¡A movilizarse contra el continuismo corrupto!

Tirso Mejía-Ricart

Detrás de los “tejemanejes”, promesas y mentiras en torno a la ley de Partidos y la ley Electoral, está la voluntad del grupo gobernante del PLD, de eternizarse en el poder político, económico y social.
Se trata de manipular con decisiones de la Junta Central Electoral, el Tribunal Superior Electoral, la Suprema Corte de Justicia y el Tribunal Constitucional, como hicieron para dividir y desmantelar al PRSC, el PRI, y el PRD. El creciente repudio popular contra la corrupción, la impunidad, la inseguridad y la crisis generalizada de los servicios públicos, se trata de ocultar ante la opinión pública con miles de millones de pesos en propaganda.
Las muestra más evidente del despotismo y cinismo vigentes, es lo que se hace con la ley de partidos y agrupaciones políticas, que después de 14 años de introducida por el CONARE a través de la diputada Licelotte Marte e incontables promesas de que sería aprobada; el PLD sale con la creación de una comisión de juristas, dizque para determinar si la constitucionalidad de las elecciones primarias con padrón abierto, cuando el artículo 216 de la Constitución incluido en el año 2010, dice taxativamente que la conformación de los partidos políticos es libre y que su conformación debe sustentarse en el respeto a la democracia interna y a la transparencia, de conformidad con la ley.
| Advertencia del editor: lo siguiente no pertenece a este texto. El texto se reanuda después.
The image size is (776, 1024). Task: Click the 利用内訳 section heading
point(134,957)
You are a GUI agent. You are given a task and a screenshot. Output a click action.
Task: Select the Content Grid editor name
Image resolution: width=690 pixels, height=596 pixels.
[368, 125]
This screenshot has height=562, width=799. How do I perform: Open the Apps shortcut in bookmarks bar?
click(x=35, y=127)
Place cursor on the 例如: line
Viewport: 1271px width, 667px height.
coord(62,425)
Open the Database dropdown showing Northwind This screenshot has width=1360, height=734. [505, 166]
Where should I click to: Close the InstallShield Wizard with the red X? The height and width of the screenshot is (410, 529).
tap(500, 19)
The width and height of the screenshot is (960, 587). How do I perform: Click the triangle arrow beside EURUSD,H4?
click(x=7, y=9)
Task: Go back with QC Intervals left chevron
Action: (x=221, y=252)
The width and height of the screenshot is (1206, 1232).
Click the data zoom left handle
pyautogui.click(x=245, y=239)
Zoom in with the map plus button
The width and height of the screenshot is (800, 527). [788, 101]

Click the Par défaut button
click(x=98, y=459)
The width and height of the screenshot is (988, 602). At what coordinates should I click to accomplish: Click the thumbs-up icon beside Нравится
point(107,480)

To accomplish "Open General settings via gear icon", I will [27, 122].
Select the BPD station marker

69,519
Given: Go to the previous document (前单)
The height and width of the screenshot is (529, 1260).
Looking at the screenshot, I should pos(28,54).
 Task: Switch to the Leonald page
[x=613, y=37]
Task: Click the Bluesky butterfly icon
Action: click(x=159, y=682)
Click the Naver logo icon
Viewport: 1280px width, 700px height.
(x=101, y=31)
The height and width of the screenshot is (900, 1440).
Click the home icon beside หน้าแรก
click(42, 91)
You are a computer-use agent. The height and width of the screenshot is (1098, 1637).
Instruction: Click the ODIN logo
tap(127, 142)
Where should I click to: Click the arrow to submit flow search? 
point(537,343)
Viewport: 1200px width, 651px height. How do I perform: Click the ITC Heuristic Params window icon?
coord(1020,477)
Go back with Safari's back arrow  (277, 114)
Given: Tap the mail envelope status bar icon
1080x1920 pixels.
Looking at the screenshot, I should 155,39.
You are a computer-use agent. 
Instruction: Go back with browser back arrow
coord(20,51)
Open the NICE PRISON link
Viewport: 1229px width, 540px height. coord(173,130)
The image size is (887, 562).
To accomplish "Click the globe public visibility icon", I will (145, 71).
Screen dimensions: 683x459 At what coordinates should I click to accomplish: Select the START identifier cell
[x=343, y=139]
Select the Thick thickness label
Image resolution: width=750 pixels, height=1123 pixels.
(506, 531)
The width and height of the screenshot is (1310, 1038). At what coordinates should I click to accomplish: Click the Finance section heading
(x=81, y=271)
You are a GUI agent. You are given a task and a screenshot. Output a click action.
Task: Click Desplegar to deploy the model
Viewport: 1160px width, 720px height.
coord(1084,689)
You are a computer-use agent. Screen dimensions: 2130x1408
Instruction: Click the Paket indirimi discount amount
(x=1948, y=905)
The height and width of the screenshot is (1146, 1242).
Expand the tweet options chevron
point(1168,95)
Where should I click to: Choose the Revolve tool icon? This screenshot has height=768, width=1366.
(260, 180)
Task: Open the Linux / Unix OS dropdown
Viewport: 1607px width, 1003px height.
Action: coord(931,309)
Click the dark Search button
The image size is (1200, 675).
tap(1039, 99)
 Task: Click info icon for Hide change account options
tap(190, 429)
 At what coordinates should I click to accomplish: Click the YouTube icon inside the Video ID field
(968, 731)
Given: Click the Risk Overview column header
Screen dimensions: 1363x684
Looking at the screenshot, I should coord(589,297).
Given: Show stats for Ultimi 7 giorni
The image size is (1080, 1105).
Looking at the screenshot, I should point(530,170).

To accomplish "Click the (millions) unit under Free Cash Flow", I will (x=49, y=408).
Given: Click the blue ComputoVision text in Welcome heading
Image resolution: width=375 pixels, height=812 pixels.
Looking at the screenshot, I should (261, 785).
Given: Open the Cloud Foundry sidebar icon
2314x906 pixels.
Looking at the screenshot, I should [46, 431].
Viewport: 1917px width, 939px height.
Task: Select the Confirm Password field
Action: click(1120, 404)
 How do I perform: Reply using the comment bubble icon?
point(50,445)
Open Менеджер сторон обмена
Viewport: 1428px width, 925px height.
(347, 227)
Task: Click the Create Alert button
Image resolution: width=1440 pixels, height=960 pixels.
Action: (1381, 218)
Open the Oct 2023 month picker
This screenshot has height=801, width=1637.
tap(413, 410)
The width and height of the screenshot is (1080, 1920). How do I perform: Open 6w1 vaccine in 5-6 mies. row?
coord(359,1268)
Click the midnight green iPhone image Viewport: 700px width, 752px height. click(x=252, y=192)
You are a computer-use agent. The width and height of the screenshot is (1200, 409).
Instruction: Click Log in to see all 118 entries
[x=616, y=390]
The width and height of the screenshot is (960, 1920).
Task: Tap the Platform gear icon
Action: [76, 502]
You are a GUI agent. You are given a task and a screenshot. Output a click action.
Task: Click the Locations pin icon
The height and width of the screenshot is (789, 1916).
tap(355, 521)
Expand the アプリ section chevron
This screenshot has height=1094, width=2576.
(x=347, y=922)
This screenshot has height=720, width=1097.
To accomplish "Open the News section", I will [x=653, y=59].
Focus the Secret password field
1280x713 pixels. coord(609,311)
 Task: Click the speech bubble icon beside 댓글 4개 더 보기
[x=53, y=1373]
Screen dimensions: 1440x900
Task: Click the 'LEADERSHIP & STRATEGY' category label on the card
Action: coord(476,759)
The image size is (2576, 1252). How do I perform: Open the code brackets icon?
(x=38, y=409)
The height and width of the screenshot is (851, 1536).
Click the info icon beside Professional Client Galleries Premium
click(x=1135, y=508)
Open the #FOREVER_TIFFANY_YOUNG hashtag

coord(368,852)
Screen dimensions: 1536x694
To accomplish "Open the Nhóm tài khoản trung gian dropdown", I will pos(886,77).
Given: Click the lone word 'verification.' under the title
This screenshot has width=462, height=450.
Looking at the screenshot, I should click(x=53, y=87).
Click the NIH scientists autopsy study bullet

Para confirmar el derecho soberano de los partidos a organizarse y elegir sus candidatos, el Párrafo 2, del mismo Artículo 216, señala: “Contribuir, en igualdad de condiciones, a la formación y manifestación de la voluntad ciudadana respetando el pluralismo político mediante las propuestas de candidaturas a los cargos de elección popular”.
Más claro ni el agua. Además, la Constitución es en esencia un pacto político accesible a todos y no sujeto a interpretaciones fuera de su texto escrito.
Por eso queda fuera de toda duda que cada partido tiene el derecho y el deber de definir su democracia interna, sin arrastrar a los otros a su suerte; mucho menos al precio de consultar con agentes pagados al margen del Congreso Nacional.
Todo parece indicar que el presidente Medina y su maquinaria política pretenden darse tiempo para sepultar la ley de partidos, y no modificar la añeja e inconstitucional ley electoral, que de acuerdo al Artículo 112 de la Carta Sustantiva de la Nación debe a ser sustituida por una ley orgánica, con una mayoría de dos tercios de ambas cámaras legislativas.
Ante esa situación, la única alternativa posible es la movilización de todos los sectores de la sociedad dominicana sin dar treguas, hasta que se recupere el derecho de todos a elegir y ser elegidos.